Tag 2: Der Wecker klingelt um 06:45 Uhr, wir starten nach dem Frühstück gegen 08:00 Uhr in unseren leider immer noch sehr nassen Schuhen. Vorbei an der Parstleswand steigen wir zum türkis schimmernden Mittelberglesee ab. Die Mittagspause wird allerdings durch Nieselregen gestört, somit verweilen wir dort nicht so lange wie geplant. Weiter gehts in Richtung Verpeiljoch, welches zum Schluss einen ziemlich steilen Aufstieg darstellt. Ab hier sehen wir nun unser heutiges Tagesziel, die Verpeilhütte. Über einen schönen Steig und vorbei am oberen und unteren Verpeilferner steigen wir zur Hütte ab und erreichen diese gegen 15:45 Uhr.

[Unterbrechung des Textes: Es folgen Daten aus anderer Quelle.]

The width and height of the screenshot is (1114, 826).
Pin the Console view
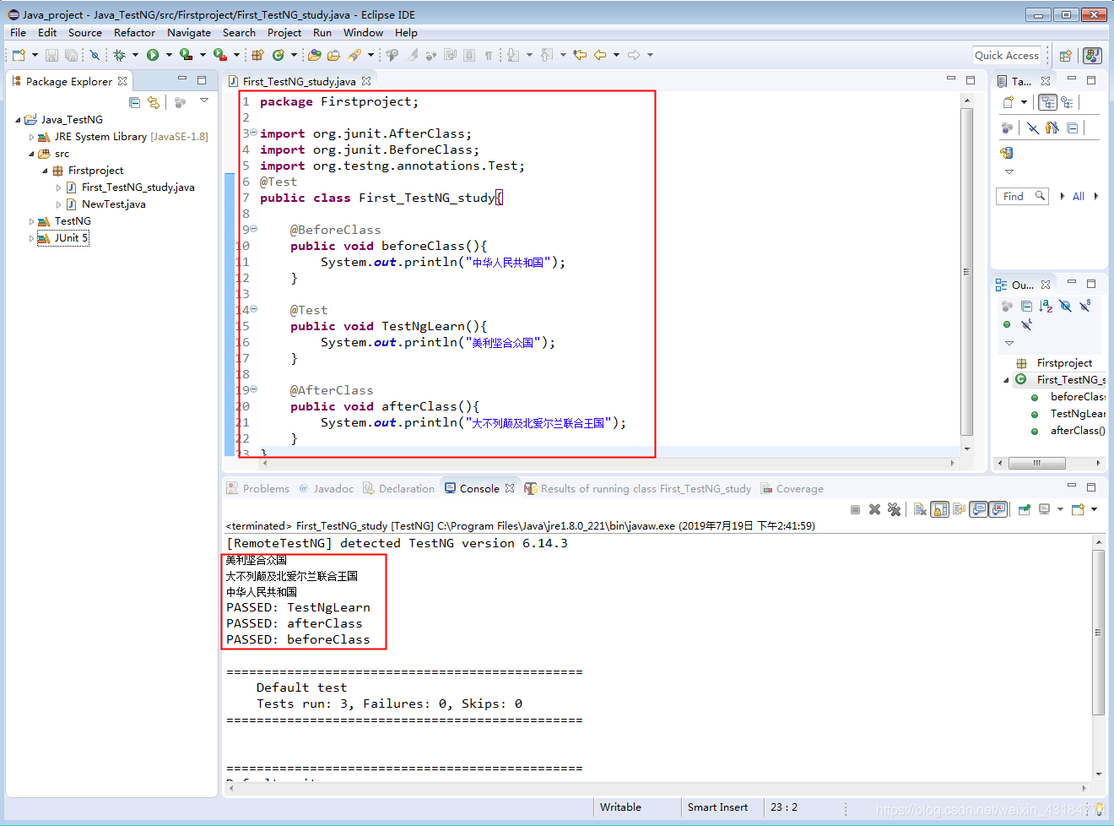tap(1024, 508)
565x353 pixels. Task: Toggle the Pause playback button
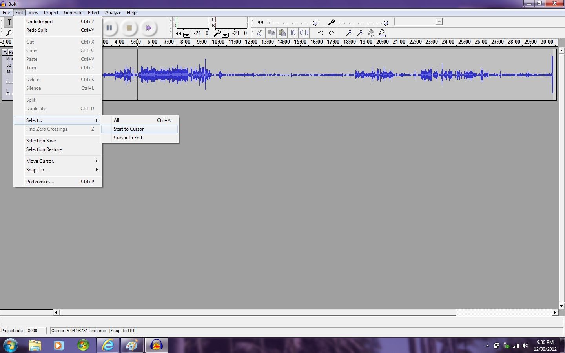(109, 27)
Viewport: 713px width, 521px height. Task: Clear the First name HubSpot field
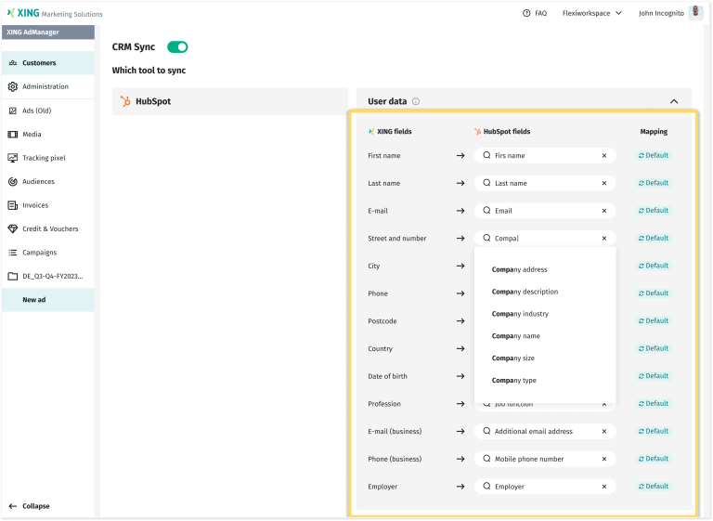(x=603, y=156)
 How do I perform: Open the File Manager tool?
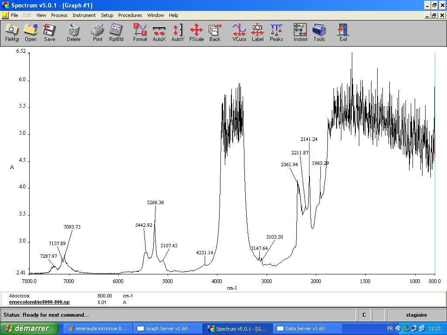tap(12, 33)
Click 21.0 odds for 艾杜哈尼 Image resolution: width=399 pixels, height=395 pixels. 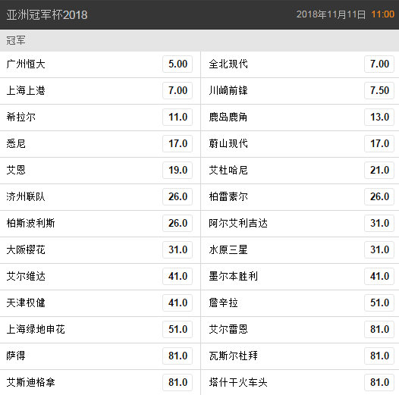pos(379,170)
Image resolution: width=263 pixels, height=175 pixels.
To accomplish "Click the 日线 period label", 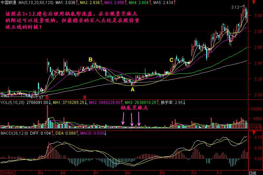I will (x=252, y=173).
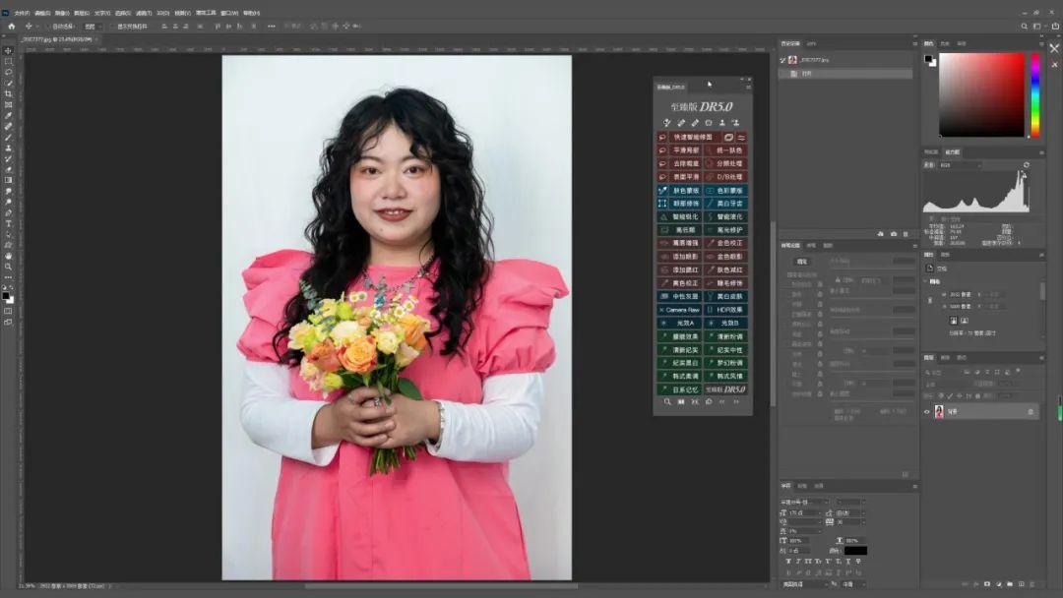Click 平滑肌肤 in the DR5.0 panel
1063x598 pixels.
(689, 151)
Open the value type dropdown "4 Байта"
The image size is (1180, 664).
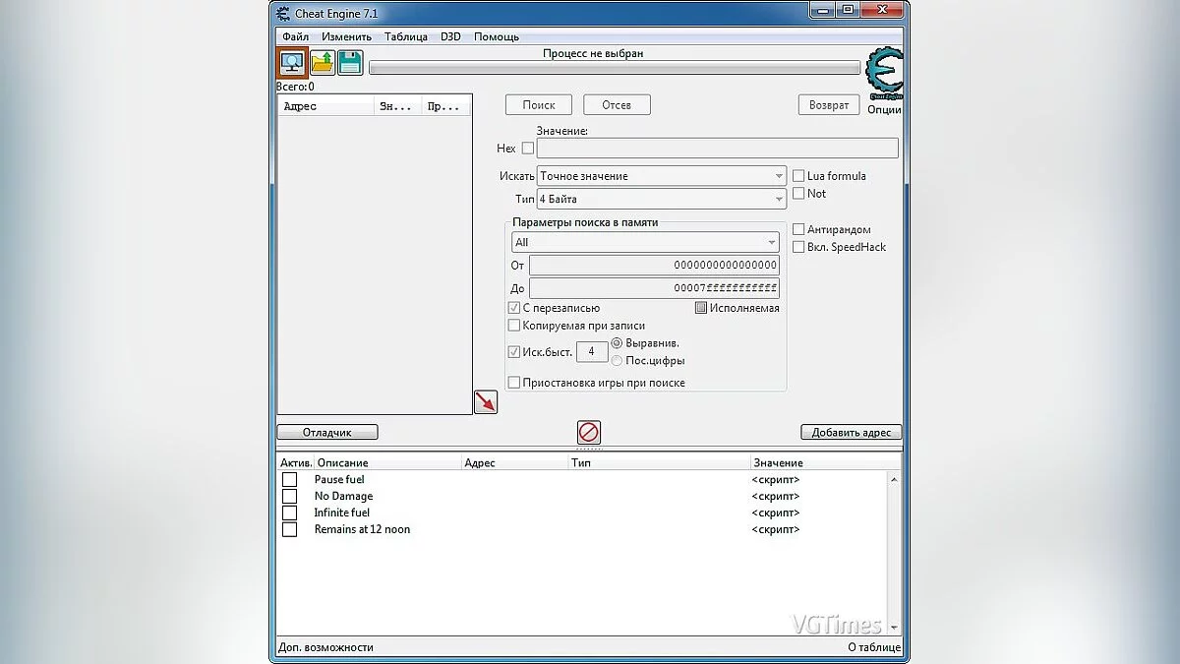661,199

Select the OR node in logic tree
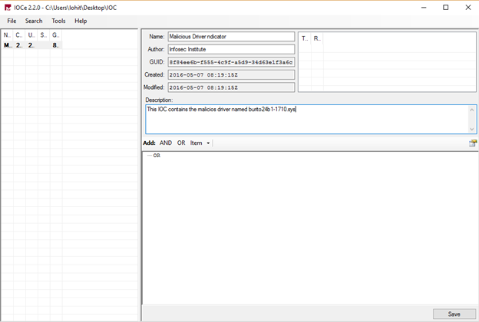[157, 156]
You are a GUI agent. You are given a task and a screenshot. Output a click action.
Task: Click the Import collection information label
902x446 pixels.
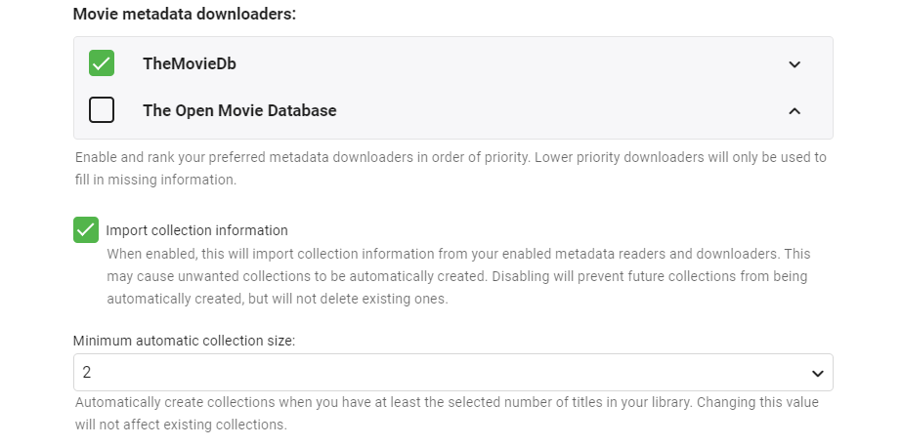pyautogui.click(x=197, y=230)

Tag 3: Wir starten nach dem Frühstück um 07:40 an der Verpeilhütte in Richtung Madatschjoch. Nach circa zwei Stunden erreichen wir die Madatschtürme, wo wir einen tollen Blick auf den Madatschferner und das zu überwältigende Madatschjoch haben. Die Sonne kommt nun auch endlich raus und wir haben zumindest am dritten Tag super Wetter. Hier legen wir eine Pause ein, bevor wir unsere Kletterhelme aufziehen und zum Madatschjoch steigen. Entlang steilen, aber gut gesicherten Steigen erreichen wir das Joch um circa 11:15 Uhr. Hier gönnen wir uns nochmals eine kurze Rast, bevor wir zur Kaunergrathütte absteigen und dort unsere Mittagspause einlegen. Schließlich steigen wir ins Tal ab nach Plangeroß, holen das zweite Auto aus Mandarfen ab und fahren wieder nach Hause.

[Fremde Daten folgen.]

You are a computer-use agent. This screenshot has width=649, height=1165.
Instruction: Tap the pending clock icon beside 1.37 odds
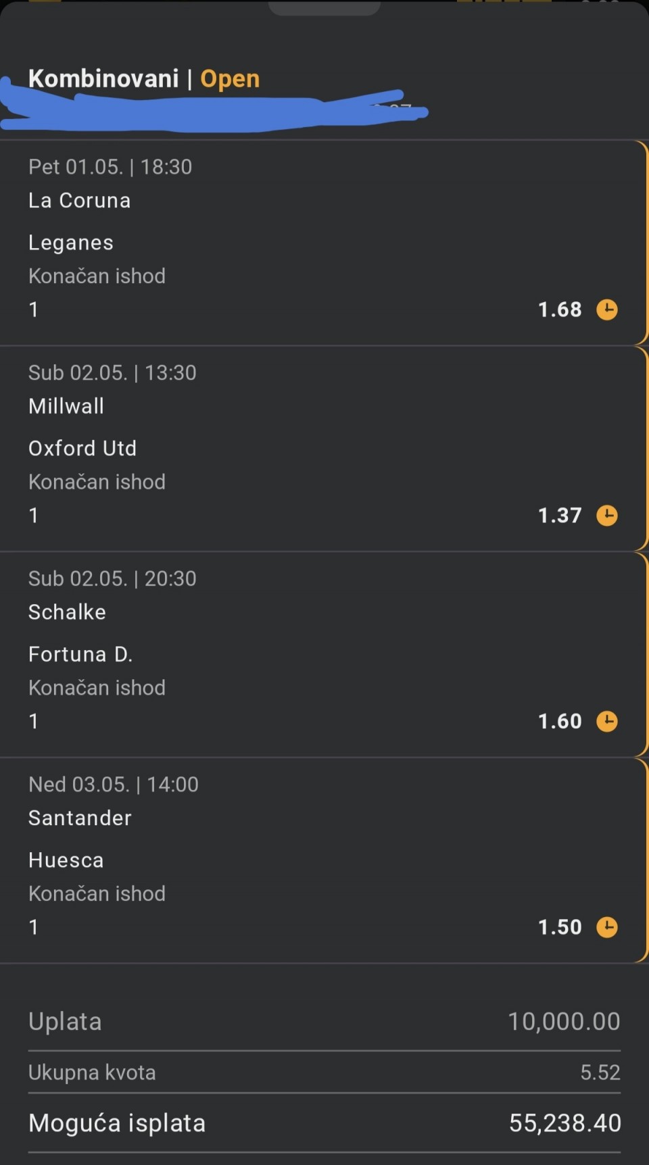(606, 516)
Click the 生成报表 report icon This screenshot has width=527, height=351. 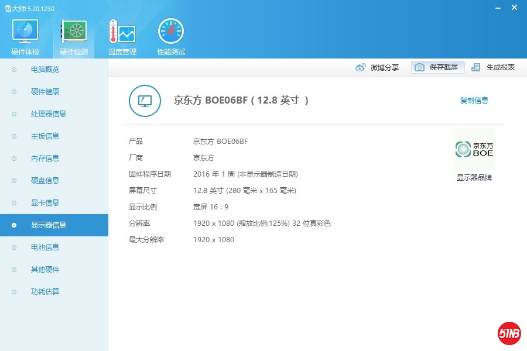point(476,67)
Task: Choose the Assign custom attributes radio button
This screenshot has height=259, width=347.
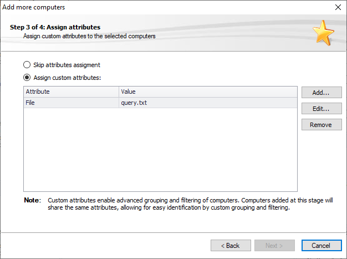Action: click(x=27, y=78)
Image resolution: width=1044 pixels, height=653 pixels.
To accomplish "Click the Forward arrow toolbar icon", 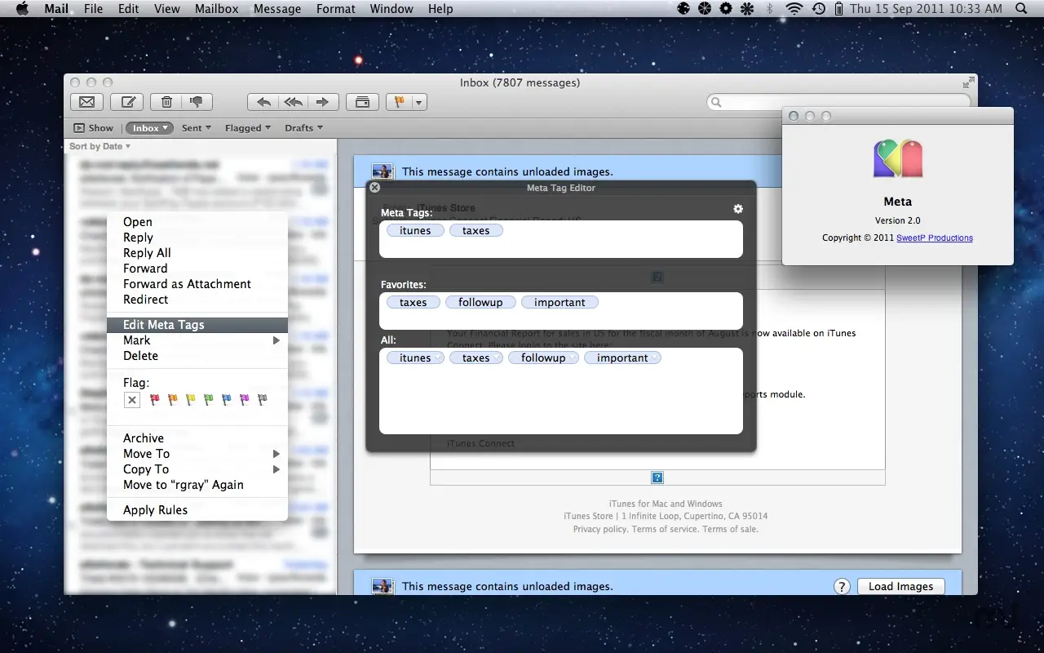I will [x=323, y=102].
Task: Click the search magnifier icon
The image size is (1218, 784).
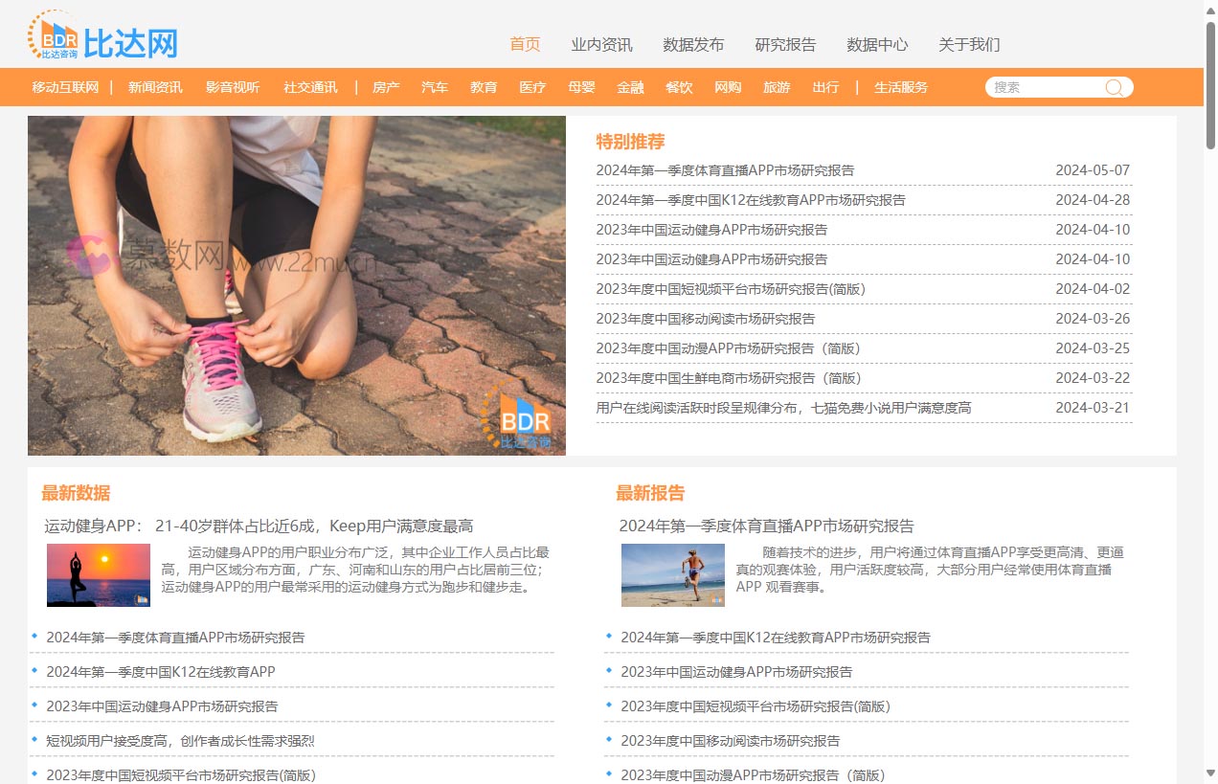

Fazit: Trotz teilweise schlechtem Wetter eine schöne, aber sehr lohnenswerte Tour, die zudem mit super Stimmung in der Gruppe abgerundet wurde. Mit insgesamt fast 35 km Strecke und circa 3250 Höhenmetern im Aufstieg allerdings auch nicht zu unterschätzende Rundtour in toller hochalpiner Lage.